La Realpolitik a parfois des expressions inattendues. La déclaration mardi de Mansour Abbas en est une. "Israël est un Etat juif et il le restera. La vraie question est de savoir quel est le statut du citoyen arabe" a affirmé le chef du parti Ra'am. De tels propos de la part d'un élu arabe israélien, de surcroit à la tête d'un parti islamiste a évidemment de quoi surprendre. Ses propos n'ont d'ailleurs pas tardé à déclencher une vague de condamnations et de critiques de la part des autres responsables arabes israéliens et sur les réseaux sociaux. Et d'abord dans son propre camp. Son prédécesseur à la tête du parti islamiste a tenu à préciser que les opinions personnelles de Mansour Abbas n'engageaient que lui. "Notre mouvement et notre parti ne reconnaissent pas l'Etat juif et nous voulons que tous les citoyens soient traités de la même manière, quelle que soit leur appartenance nationale" a affirmé Massoud Ghanem, ajoutant qu'il ne niait pas la réalité mais qu'il ne l'acceptait pas pour autant. Quant au député de la Liste Arabe conjointe Ayman Odeh, qui siège dans l'opposition, il a estimé que son collègue de la majorité avait "touché le fond" en considérant que c'était aux "indigènes à demander l'égalité aux immigrants".
Même refus du côté du Haut comité de suivi des Arabes d'Israël, une des plus influentes organisations de la société arabe israélienne, pour qui le "péché cardinal" de Mansour Abbas et de son parti est d'abord "d'avoir accepté de soutenir le programme politique d'un gouvernement de droite" et considère que sa reconnaissance de l'Etat juif créée un "précédent extrêmement dangereux pour les Arabes d'Israël". Quant à l'Autorité Palestinienne, elle s'est aussi fendue d'un communiqué de condamnation, rappelant que le député islamiste de la Knesset n'avait "pas compétence pour appeler le peuple palestinien à reconnaitre l'Etat juif".

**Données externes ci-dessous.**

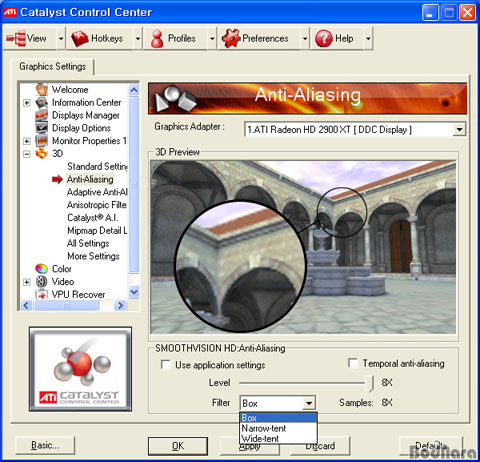Expand the Information Center tree node
The image size is (480, 462).
click(27, 103)

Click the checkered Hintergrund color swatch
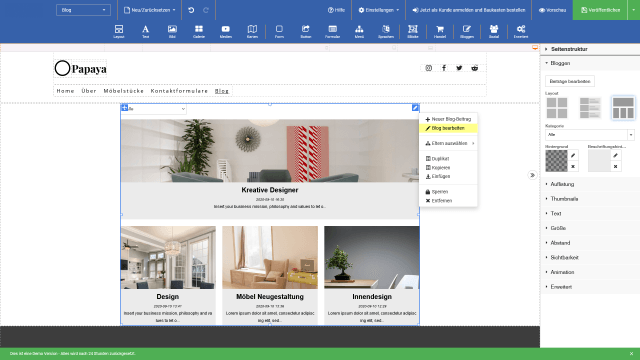point(556,161)
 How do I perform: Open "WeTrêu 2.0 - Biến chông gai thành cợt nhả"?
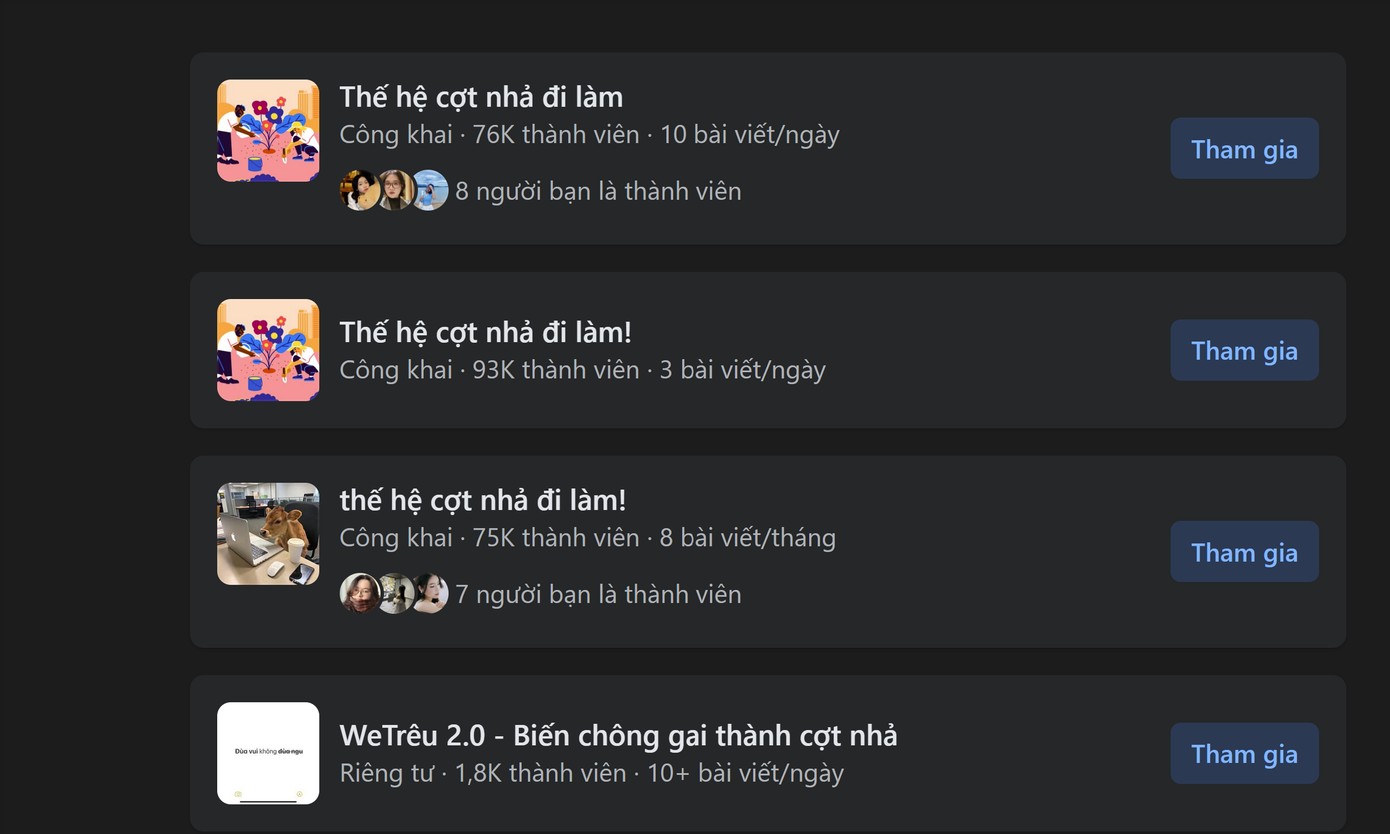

On l'aura compris, les déclarations de Mansour Abbas ont fait plus de remous dans le public arabe que dans le public juif. C'est qu'elles mettent en lumière un certain nombre de questionnements de fond dans la société arabe israélienne, à commencer par celui de la participation au fonctionnement politique national. En se repliant sur des considérations identitaires et en restant figés sur une appartenance nationale palestinienne, les Arabes israéliens s'interdisent de faire progresser par eux-mêmes leur situation socio-économique. C'était d'ailleurs le calcul de Mansour Abbas, qui avait commencé par envisager une alliance avec le Likoud de Benyamin Netanyahou, avant de se rapprocher de la coalition Bennett-Lapid. Un saut idéologique plus facile à effectuer pour les islamistes, qui voient moins le conflit avec Israël comme un conflit national, et pour qui le temps de l'islam n'est pas tributaire du temps politique. Ils peuvent donc faire alliance avec un Etat juif sans remettre en cause leur vision islamique, si cela peut servir leurs intérêts à un moment spécifique.
Toutefois, l'enracinement idéologique national arabe et palestinien est profond dans la société arabe israélienne, comme en témoignent les réactions de rejet, suscitées par les propos de Mansour Abbas. Et il n'est pas certain que le leader du parti islamiste israélien puisse tenir encore longtemps sa position de Realpolitik.